• [GIVEN REQUEST A]: In the commentary on Fenty's defeat, what was the vote split when Fenty defeated Linda Cropp in the 2006 Democratic primary?
• [GIVEN REQUEST B]: Name every individual that the commentary on Fenty's defeat lists as being compared with then Senator Obama as a new generation of African American political leadership.
• [GIVEN REQUEST C]: Proceed with the commentary on Fenty's defeat, picking up directly after its final sentence.

• [PAGE EXTRACT]:

⁂

Lessons For Obama In Fenty’s Fall?

Fenty’s defeat has to be one of if not the most significant turnarounds of political misfortune in recent history. Within the span of seven months, Fenty went from being the unopposed incumbent Mayor of the District of Columbia to loosing the democratic primary. He snatched defeat from the jaws of victory.

[National: Comment]

In September 2006 the headline of The Washington Post read “Fenty Prevails in Mayor’s Race.”

http://www.washingtonpost.com/wp-dyn/content/article/2006/09/12/AR2006091200702.html

The Ward 4 Council member defeated Council chair Linda Cropp in the democratic primary 57% to 31%; winning all eight wards and every precinct in the District.

A year later Adrian M. Fenty like former Congressman Harold Ford Jr., Anthony Brown, the lieutenant governor of Maryland, and the Mayor of Newark, New Jersey, Cory Booker was being compared with then Senator Obama as a new generation of African American political leadership. These individuals have been credited with running a new type of campaign, not limiting themselves to Black districts – running “race neutral” campaigns.

Almost four years to the day later the headline of the Washington Post reads “Gray defeats Fenty in mayoral primary.” Elections are a combination of candidates, issues, and personalities. When a candidate’s personality becomes the issue there’s a problem for that candidate.

As late as January 2010 the Washington Post wrote, “Nine months before the Democratic primary, Fenty (D) has no widely known or well-funded challengers, even as recent polls have shown his popularity declining.” Others (such as Vincent Gray) at that time were thinking about running but any challenger would, “be hard-pressed to match the $3 million that Fenty has raised toward his bid for a second term.” Council Chairman Vincent Gray did not enter the race until March and was able to raise the money and garner enough support to defeat the incumbent Mayor with almost $4.5 million in his war chest to Gray’s $1.3 million.

⁂

• [GIVEN MATERIAL]:
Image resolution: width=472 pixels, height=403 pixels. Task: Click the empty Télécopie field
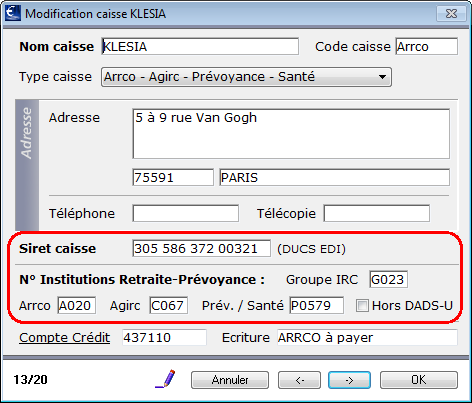(377, 213)

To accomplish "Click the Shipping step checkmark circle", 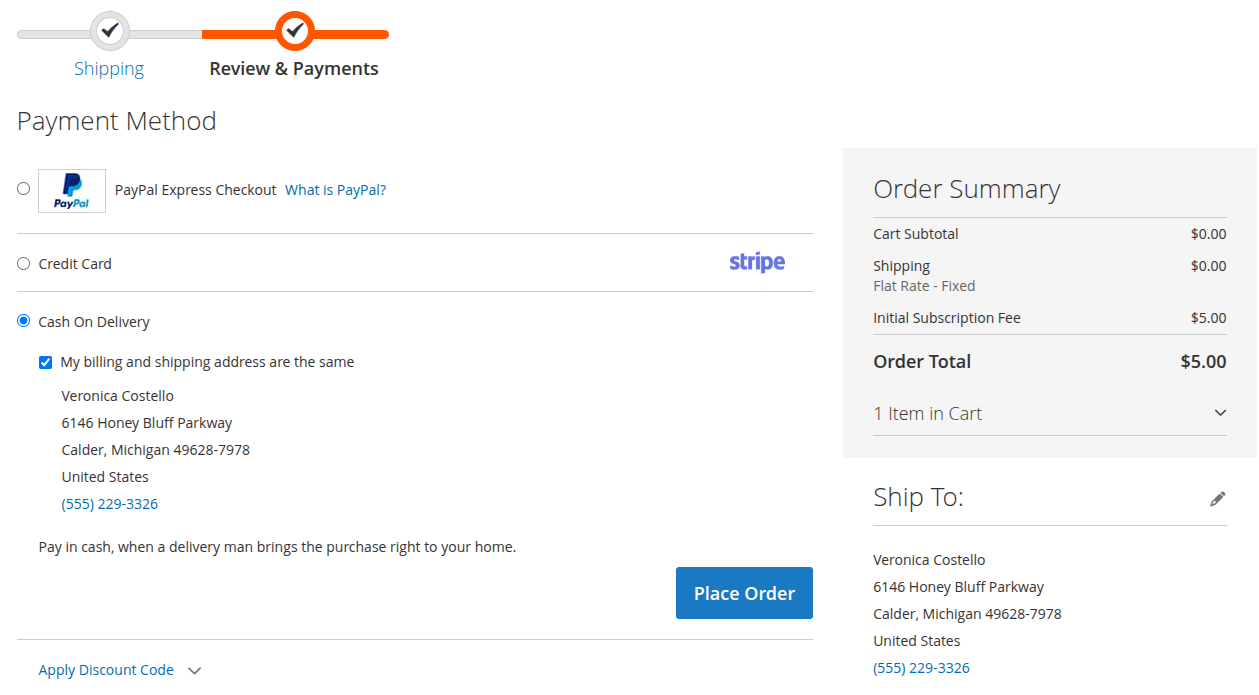I will tap(110, 31).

⁂

• [EXERCISE RESULT A]: 57% to 31%.

• [EXERCISE RESULT B]: Adrian M. Fenty, Harold Ford Jr., Anthony Brown, and Cory Booker.

• [EXERCISE RESULT C]:
Second only to Sen. Barack Obama’s defeat of Sen. Hillary Clinton, Fenty’s defeat has to be one of if not the most significant turnarounds of political misfortune in recent history. Within the span of seven months, Fenty went from being the unopposed incumbent Mayor of the District of Columbia to loosing the democratic primary. He snatched defeat from the jaws of victory.

Are there parallels to be drawn between Fenty’s loss and President Obama’s struggles? They may have some similar problems but for different reasons. Both Fenty and President Obama have run into problems with their base of support. Fenty with African American voters in the District and the president with progressives and independent voters. The deracial nature of their politics is not the basis of their problems.

Polls indicated a real disconnect between the perception of accomplishment in the District and Fenty’s personality. According to the Washington Post, “Although most of those Democrats polled credit the mayor with a record of accomplishment and say he brought needed change to the District, many doubt his honesty, his willingness to listen to different points of view and his ability to understand their problems. The criticisms are especially deep-seated among African Americans, who are likely to make up a majority of primary voters.”

Fenty’s fall was based upon a personal failing that manifested itself in his inability to retain the trust of the voters in the District.

President Obama faces different circumstances. He has been overcome by an economic recession that has made it very difficult for him to stay on message. The Rasmussen Reports that forty-one percent of the nation’s voters “Strongly Disapprove” of the presidents performance, giving him a Presidential Approval Index rating of -12. He also faces a Republican Party that has decided to oppose him at every turn; trying to be bipartisan in an obstructionist environment. There are also those who question if the progressive politics that he ran on were actually his politics.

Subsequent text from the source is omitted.